→ A fazer:
• a. Responda com base no texto sobre maternidade moderna:
(i) De que projeto se indica a fundadora na primeira linha?
(ii) O que contradiz as expectativas tradicionais sobre o papel da mãe cuidadora?
(iii) Qual é o título da secção 4?
• b. Dê seguimento ao texto sobre maternidade moderna a partir do ponto em que termina.

→ Bloco de texto:
··········

Fundadora do projeto Mães às Claras
O paradoxo da maternidade moderna: A evolução das oportunidades que gradualmente vão sendo conquistadas pelas mães contradiz as expectativas tradicionais que ainda persistem sobre o papel da mãe cuidadora, criando uma tensão complexa entre as nossas identidades passadas e presentes.
Conteúdo
- 1 A cultura da parentalidade intensiva
- 2 Redefinindo a maternidade no século XXI
- 3 Parentalidade intensiva: será que veio para ficar?
- 4 A parentalidade intensiva e o burnout das mães
- 5 Será a parentalidade intensiva uma questão global?
- 6 A pressão para ser uma “boa mãe”

··········

[Dados de localização em capturas de ecrã e documentos]
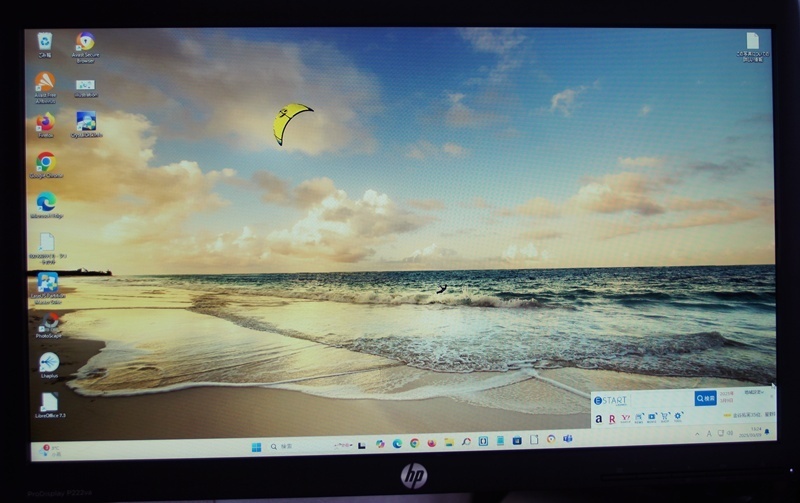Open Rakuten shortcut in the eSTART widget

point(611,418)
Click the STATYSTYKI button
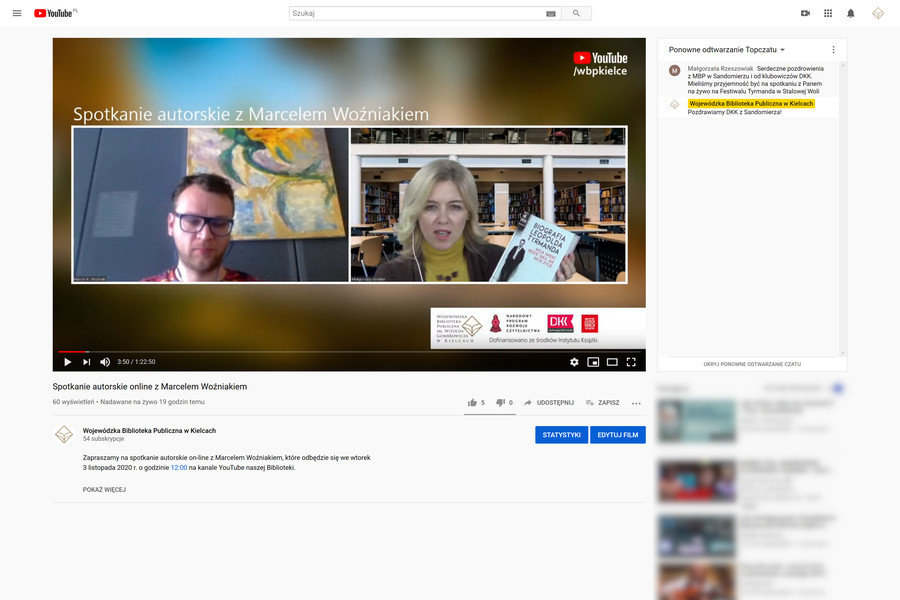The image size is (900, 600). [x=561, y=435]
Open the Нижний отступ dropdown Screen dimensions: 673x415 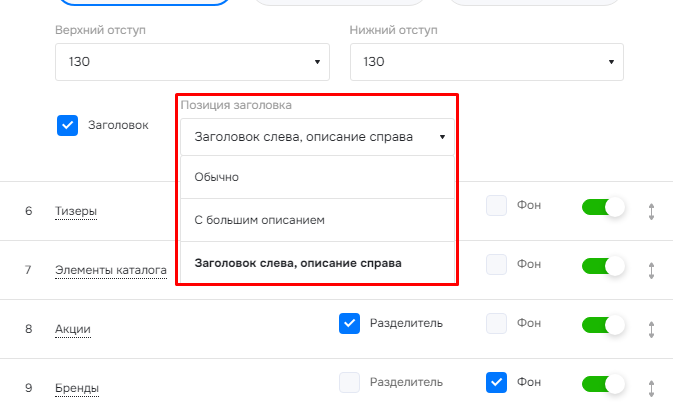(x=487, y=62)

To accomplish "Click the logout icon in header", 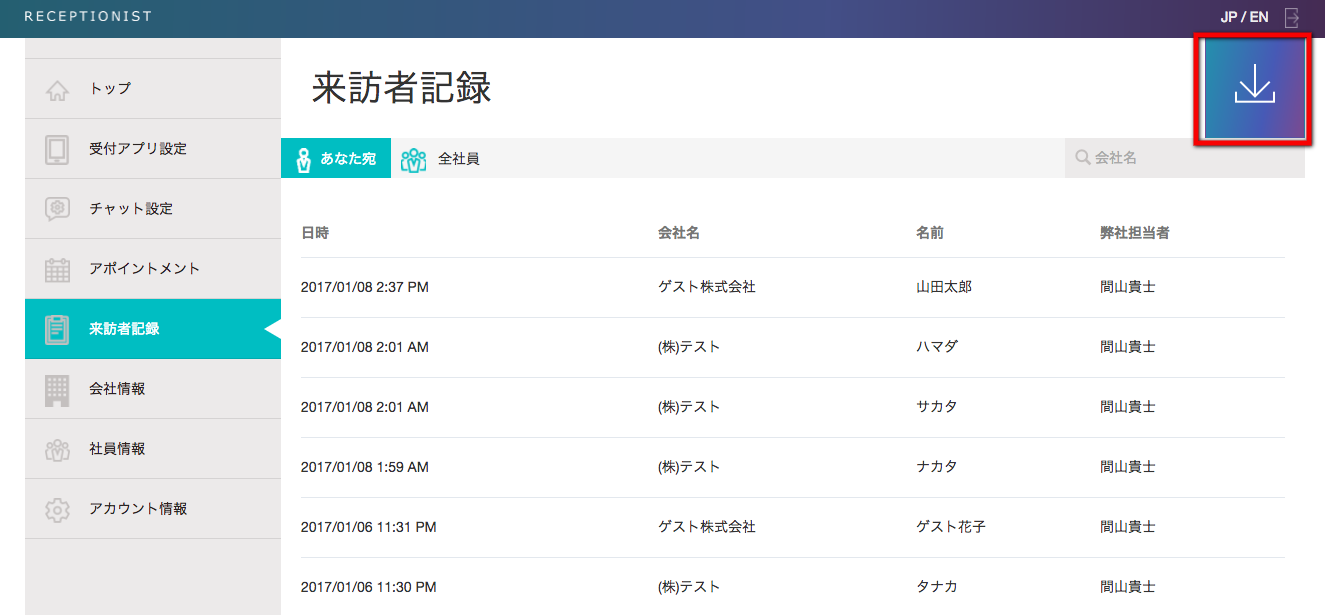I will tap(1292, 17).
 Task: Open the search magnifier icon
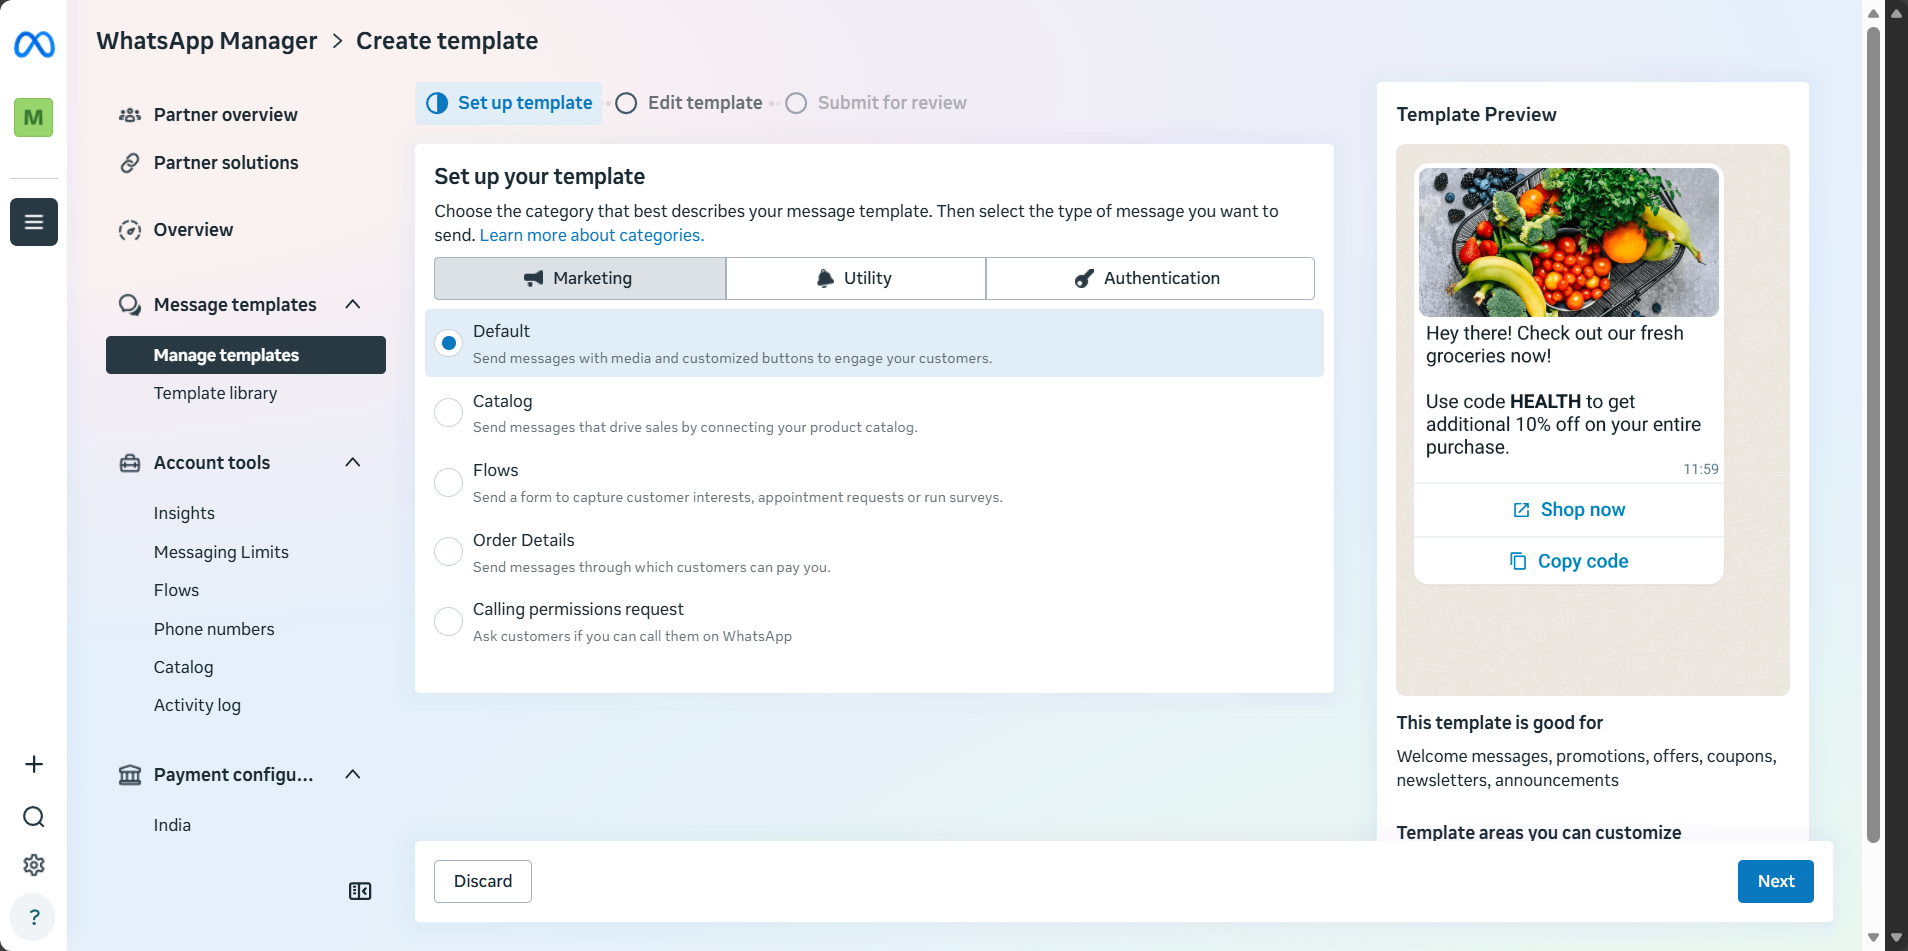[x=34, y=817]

··········

→ Em resposta:
• a.
(i) Do projeto Mães às Claras.
(ii) A evolução das oportunidades que gradualmente vão sendo conquistadas pelas mães.
(iii) A parentalidade intensiva e o burnout das mães.

• b.
- 7 O paradoxo da maternidade moderna
A cultura da parentalidade intensiva
No ritmo frenético da vida moderna, as expectativas sobre os pais, especialmente sobre as mães, atingiram níveis nunca antes vistos. Diariamente vemos exemplos da pressão colocada pela sociedade, e às vezes alimentada pelas próprias mães, que sistematicamente se entrelaçam numa teia de preocupações, tarefas e esforço contínuo e permanente para serem “boas mães”, enquanto tentam em simultâneo ser profissionais de excelência e manter uma carreira com ambição e objetivos bem definidos.
Essa pressão é em grande parte alimentada pela ideia ocidental assente sobre o conceito de “parentalidade intensiva”, que pode ser entendida como “uma cultura parental que pressupõe que o envolvimento parental intensivo na vida das crianças é necessário para maximizar o desenvolvimento físico, cognitivo e social da criança” (Hays, 1996, p. 9; Lee et al., 2014, p. 26).-27; Schiffrin, Godfrey, Liss e Erchull, 2014).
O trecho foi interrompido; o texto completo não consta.